**Exercise objective**. Once you reach the line containing "Click the calendar icon in date field", write out that line and every remaining line of the records exactly.

═════ Material shown

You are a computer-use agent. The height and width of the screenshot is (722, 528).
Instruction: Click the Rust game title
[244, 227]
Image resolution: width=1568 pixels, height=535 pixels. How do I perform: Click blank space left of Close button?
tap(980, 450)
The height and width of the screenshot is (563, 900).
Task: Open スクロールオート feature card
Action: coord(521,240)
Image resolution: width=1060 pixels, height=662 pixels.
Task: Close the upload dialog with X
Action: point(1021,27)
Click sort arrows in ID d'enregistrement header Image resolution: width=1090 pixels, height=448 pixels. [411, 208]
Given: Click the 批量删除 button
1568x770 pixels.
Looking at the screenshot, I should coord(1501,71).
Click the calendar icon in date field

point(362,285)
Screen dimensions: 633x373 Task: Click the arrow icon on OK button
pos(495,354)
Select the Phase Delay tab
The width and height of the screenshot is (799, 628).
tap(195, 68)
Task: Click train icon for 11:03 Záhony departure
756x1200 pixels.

══════════

**Answer box**.
Click the calendar icon in date field

point(362,285)
Screen dimensions: 633x373 Task: Click the arrow icon on OK button
pos(495,354)
Select the Phase Delay tab
The width and height of the screenshot is (799, 628).
tap(195, 68)
Task: Click train icon for 11:03 Záhony departure
756x1200 pixels.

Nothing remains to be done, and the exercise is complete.